Dose dependent increases in blood alanine transaminase (ALT) and aspartate transaminase (AST) activity were reported in patients treated with baricitinib compared to placebo. Increases in ALT and AST to ≥ 5 and ≥ 10 x upper limit of normal (ULN) were reported in less than 1 % of patients in clinical trials. In rheumatoid arthritis clinical studies in treatment-naïve patients, combination with methotrexate resulted in increased frequency of hepatic transaminase elevations compared with baricitinib monotherapy.2

If increases in ALT or AST are observed during routine patient management and drug-induced liver injury is suspected, baricitinib should be temporarily interrupted until this diagnosis is excluded.2

Further information on these topics are available in section 4.8 of the Olumiant Summary of Product Characteristics.

References

1. Data on file, Eli Lilly and Company and/or one of its subsidiaries.

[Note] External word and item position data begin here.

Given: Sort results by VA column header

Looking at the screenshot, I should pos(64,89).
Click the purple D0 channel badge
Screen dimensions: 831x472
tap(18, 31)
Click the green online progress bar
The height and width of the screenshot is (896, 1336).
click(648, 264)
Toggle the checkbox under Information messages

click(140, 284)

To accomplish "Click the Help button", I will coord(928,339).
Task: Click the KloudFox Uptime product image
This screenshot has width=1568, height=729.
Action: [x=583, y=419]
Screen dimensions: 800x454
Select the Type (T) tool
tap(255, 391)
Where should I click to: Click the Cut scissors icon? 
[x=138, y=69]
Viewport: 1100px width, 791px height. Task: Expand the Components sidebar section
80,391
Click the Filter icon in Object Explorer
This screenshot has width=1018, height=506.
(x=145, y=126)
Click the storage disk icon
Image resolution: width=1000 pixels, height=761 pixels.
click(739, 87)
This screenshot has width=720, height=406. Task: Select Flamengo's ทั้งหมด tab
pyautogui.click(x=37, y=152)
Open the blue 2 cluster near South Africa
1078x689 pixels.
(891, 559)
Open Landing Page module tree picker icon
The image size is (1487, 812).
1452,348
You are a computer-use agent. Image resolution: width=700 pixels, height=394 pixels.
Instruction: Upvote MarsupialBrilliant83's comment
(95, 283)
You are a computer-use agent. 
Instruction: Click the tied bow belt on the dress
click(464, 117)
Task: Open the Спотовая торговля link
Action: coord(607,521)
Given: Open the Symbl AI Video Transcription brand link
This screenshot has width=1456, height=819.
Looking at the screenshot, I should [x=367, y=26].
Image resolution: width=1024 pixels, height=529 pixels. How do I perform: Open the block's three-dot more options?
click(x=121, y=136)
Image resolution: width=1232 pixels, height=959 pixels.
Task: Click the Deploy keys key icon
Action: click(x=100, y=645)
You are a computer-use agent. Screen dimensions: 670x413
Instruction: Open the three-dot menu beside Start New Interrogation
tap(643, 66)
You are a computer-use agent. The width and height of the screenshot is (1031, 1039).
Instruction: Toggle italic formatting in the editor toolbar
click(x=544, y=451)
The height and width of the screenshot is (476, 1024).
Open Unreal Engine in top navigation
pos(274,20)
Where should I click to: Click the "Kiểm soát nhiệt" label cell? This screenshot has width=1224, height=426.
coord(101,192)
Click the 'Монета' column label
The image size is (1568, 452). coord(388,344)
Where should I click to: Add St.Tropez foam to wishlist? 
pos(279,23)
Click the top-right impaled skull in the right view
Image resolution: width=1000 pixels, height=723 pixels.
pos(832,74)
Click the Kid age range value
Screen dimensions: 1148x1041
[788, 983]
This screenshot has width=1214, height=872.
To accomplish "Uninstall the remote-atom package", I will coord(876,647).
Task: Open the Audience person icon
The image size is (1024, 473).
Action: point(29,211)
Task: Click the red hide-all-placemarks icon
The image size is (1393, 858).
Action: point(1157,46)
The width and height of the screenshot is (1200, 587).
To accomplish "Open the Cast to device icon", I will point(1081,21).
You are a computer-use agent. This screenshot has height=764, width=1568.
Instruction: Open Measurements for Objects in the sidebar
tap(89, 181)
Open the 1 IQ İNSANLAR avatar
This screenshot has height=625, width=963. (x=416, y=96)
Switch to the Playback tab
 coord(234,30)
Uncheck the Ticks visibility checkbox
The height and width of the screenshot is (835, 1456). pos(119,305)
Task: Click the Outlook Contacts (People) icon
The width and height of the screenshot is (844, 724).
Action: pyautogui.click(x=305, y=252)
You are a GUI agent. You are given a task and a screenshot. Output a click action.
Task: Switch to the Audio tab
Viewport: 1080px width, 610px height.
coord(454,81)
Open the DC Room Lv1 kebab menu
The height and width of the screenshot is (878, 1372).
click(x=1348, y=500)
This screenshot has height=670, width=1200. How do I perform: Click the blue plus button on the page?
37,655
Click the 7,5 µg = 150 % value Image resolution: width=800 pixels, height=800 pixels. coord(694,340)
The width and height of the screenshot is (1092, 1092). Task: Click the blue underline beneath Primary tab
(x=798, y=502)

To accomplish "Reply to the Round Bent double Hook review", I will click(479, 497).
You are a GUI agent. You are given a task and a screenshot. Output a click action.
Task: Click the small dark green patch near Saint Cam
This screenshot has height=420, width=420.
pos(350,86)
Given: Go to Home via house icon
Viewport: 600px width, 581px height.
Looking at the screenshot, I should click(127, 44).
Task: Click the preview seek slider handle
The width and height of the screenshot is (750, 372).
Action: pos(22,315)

2. Olumiant [summary of product characteristics]. Eli Lilly Nederland B.V., The Netherlands.

Glossary

AD = atopic dermatitis

ALT = alanine aminotransferase

AST = aspartate aminotransferase

BARI = baricitinib

DNA = deoxyribonucleic acid

HBcAB = hepatitis B core antibody

HBsAB = hepatitis B surface antibody

HBsAG = hepatitis B surface antigen

HBV = hepatitis B virus

HCV = hepatitis C virus

Ig = immunoglobulin

RNA = ribonucleic acid

ULN = upper limit of normal

This medicinal product is subject to additional monitoring. This will allow quick identification of new safety information. Healthcare professionals are asked to report any suspected adverse reactions.